[Material provided]
=== Section Start ===

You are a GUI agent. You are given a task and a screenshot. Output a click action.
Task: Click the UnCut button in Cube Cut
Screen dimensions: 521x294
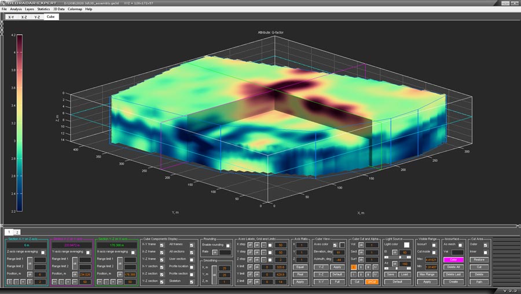[372, 281]
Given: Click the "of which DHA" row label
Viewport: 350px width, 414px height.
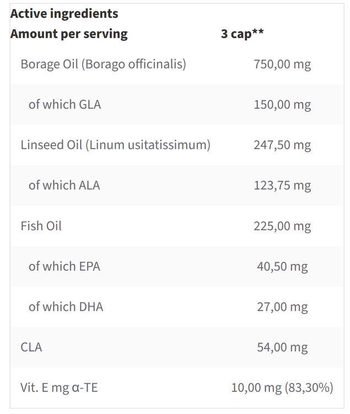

=== Section End ===

[Try it] Beginning with the line that contains "Screen dimensions: 521x294", write out the remaining lines of the listing above through the last, exactly and only those, without pictures.

[Response for this exercise]
Screen dimensions: 521x294
[372, 281]
Given: Click the "of which DHA" row label
Viewport: 350px width, 414px height.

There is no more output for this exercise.